CM: I think the most common misconception about immigration detention is that it is an unfortunate, but necessary system. However, we know that there are many viable community-based alternatives to immigration detention (ATDs) that cost less, are much more humane, and that still achieve the governments goals of immigration regulation. The reason these ATDs are not implemented is because the counties and private detention facilities with whom the government contracts to hold immigrants in detention would not be able to make exorbitant profits from these alternatives. I think the recent releases of people from detention that occurred due to “the sequester” are the perfect example of this corrupt profit motive. The government did not release people from detention in response to serious allegations and documentation of human rights abuses that occur in immigration detention across the country. Instead, they released people from detention (in many cases on alternative forms of monitoring) simply because they ran out of the money required to hold them. This makes clear the priorities of the government with regards to the immigration detention system and the way fiscal costs take precedence over human costs.
LT: Why must detention reform be a critical part of comprehensive immigration reform?
CM: Detention reform must be a critical part of comprehensive immigration reform because of the way families have been, and continue to be, torn apart by immigration enforcement and immigration detention. I know that plans for comprehensive immigration reform, which may include a pathway to citizenship for some immigrants, also include a tightening of border security with programs like Operation Streamline that criminally prosecutes migrants to the United States. CIVIC’s network of advocates understand the potential consequences of this tradeoff. For example, we know of many people who spent up to years of their life in civil immigration detention, only to be deported in the end. These same people risked everything to again cross the border and reunite with their families in the United States. Many of them were caught in the dragnet of Operation Streamline and sentenced to years in federal prison for “reentry.” This means that people who were held for long periods of time in civil immigration detention are now being criminally imprisoned for attempting to reunite with their families. Plans for comprehensive immigration reform will only exacerbate these problems. I believe comprehensive immigration reform must take into account the damage that has already been done to immigrant families through the enforcement and detention system and it must take responsibility for alleviating these consequences.
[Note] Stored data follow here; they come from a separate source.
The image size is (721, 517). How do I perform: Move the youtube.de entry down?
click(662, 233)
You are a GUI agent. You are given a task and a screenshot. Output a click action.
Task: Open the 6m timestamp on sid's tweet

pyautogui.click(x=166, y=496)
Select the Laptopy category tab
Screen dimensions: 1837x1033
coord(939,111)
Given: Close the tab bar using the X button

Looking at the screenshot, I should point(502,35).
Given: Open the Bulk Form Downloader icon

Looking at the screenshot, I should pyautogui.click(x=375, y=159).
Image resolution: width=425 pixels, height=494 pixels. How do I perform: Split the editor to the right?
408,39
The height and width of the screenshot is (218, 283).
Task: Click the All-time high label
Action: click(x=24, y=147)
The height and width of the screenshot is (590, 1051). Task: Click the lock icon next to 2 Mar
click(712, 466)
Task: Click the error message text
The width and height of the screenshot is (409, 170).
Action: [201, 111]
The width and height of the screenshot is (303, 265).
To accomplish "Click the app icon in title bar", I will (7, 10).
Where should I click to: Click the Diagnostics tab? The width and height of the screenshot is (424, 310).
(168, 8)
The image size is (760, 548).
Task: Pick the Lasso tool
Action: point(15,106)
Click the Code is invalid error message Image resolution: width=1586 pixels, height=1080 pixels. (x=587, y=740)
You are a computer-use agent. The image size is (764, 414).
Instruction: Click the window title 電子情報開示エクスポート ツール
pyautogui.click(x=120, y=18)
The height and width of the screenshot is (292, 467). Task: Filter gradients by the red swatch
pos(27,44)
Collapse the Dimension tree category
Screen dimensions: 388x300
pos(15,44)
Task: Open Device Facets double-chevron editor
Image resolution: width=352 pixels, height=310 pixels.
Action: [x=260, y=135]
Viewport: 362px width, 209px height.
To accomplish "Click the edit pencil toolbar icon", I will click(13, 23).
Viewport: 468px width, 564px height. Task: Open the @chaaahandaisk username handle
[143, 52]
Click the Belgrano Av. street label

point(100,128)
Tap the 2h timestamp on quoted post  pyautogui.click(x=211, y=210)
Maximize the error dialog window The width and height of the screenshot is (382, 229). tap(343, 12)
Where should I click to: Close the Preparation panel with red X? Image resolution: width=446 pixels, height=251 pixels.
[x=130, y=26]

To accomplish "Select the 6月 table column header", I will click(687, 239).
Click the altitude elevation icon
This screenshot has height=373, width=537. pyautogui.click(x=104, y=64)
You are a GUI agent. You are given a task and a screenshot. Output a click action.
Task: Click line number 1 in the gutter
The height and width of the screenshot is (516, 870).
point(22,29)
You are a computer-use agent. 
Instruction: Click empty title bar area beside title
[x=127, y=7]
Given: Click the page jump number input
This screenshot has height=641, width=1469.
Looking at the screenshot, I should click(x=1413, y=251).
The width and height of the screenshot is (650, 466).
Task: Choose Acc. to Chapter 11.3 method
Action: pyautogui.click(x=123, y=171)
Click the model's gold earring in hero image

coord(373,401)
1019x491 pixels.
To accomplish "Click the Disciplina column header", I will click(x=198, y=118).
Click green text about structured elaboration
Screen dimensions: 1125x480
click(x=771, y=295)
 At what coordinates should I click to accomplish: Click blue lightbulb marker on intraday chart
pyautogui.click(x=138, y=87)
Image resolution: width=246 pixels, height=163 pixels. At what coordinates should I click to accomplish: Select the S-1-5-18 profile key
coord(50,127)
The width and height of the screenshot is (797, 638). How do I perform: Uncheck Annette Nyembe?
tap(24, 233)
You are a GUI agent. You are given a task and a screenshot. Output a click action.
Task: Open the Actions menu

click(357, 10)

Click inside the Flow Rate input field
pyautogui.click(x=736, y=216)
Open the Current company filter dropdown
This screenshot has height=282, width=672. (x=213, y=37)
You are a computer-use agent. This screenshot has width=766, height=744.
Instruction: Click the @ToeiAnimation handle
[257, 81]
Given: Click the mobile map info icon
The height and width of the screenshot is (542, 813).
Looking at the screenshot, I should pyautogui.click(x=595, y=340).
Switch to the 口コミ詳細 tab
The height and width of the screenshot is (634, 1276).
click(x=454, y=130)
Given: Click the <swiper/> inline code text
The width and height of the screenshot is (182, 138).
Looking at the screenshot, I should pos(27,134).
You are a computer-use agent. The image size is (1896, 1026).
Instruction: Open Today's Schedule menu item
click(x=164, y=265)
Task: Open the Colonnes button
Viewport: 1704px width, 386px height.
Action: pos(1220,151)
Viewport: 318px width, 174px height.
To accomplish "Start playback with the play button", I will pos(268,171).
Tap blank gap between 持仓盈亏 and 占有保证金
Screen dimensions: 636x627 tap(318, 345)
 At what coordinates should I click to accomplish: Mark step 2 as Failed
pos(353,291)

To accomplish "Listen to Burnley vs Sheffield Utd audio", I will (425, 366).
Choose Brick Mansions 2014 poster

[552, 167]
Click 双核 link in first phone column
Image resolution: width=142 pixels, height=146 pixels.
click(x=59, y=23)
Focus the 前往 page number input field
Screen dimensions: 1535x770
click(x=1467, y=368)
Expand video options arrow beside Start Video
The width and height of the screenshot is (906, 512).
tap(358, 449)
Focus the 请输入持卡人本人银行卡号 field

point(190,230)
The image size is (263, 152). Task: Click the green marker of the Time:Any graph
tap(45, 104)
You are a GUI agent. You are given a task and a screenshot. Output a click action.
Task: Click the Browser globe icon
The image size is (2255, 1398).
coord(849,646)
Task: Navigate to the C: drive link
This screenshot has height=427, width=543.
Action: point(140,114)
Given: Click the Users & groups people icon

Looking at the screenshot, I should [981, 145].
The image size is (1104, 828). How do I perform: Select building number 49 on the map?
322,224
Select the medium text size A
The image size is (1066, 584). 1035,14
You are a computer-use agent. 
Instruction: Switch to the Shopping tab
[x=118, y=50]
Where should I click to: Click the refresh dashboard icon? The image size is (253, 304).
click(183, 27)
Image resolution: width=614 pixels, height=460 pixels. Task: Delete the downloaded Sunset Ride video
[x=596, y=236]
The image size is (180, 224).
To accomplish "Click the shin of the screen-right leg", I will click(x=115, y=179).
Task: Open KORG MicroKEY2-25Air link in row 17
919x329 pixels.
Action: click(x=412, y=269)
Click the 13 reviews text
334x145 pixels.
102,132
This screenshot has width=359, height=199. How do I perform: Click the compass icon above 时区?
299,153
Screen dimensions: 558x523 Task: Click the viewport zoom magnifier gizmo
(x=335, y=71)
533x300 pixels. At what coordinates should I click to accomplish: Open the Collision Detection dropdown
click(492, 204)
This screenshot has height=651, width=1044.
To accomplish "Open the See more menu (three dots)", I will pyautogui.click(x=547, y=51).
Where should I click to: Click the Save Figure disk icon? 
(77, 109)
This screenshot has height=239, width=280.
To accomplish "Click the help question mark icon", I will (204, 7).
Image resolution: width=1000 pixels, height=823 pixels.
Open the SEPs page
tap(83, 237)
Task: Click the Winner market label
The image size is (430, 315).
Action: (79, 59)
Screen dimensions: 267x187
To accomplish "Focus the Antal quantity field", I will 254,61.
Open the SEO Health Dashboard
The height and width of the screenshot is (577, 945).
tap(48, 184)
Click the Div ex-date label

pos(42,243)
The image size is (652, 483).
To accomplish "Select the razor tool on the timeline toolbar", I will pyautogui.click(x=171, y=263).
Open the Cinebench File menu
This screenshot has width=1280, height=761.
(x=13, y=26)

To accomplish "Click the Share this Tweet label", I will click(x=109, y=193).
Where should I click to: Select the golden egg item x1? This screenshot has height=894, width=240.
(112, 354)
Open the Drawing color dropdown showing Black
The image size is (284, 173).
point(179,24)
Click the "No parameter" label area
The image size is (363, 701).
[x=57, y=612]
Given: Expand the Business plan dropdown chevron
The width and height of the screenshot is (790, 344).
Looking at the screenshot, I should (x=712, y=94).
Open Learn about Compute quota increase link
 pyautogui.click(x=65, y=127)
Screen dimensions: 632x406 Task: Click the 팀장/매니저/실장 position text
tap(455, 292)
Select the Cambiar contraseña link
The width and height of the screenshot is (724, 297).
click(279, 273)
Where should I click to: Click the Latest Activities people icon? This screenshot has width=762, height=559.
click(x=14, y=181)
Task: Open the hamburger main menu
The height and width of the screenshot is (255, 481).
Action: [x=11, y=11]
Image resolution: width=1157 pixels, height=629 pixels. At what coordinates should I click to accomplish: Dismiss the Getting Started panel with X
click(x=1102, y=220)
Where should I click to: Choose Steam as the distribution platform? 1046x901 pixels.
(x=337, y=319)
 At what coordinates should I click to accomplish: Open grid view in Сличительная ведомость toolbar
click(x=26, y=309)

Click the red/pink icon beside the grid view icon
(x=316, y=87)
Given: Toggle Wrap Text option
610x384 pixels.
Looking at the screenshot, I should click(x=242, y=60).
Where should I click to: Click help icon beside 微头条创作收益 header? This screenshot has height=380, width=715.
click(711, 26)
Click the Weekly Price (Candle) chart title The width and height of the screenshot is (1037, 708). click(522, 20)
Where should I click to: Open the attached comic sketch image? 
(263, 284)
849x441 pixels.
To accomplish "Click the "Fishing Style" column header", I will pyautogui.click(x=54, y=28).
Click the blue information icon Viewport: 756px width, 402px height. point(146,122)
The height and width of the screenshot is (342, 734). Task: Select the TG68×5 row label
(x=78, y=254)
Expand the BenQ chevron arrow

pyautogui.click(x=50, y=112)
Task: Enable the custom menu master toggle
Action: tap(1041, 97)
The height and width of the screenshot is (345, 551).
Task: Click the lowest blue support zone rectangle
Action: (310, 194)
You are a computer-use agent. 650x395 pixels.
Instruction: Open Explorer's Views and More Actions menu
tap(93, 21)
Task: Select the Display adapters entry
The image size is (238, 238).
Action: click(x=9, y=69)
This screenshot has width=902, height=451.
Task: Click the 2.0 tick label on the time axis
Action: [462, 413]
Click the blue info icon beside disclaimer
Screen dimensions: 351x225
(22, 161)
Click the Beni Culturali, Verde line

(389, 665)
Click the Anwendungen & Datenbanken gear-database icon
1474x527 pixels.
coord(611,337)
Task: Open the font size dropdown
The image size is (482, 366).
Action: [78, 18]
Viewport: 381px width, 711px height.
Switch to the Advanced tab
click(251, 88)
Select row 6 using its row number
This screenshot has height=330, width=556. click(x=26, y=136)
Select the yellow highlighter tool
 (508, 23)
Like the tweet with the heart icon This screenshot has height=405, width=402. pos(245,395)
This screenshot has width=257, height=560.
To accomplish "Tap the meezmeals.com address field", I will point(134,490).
LT: What makes you hopeful for the future of immigration detention?
CM: The only thing I remain hopeful about with regards to the future of immigration detention is that the system may not have a future in this country. The United States is plagued by a sense of amnesia and an unwillingness to take responsibility for injustices in our past. I believe the immigration detention system will go down in history as another unjust and unnecessary system of social control. I believe people in the future will feel ashamed of the way their country imprisoned vulnerable people who do not deserve such punishment. I remain hopeful that through education, advocacy, and movement building we can induce this kind of reflection in the present and not wait until it is too late to act, when these injustices are only memories that live safely in the past.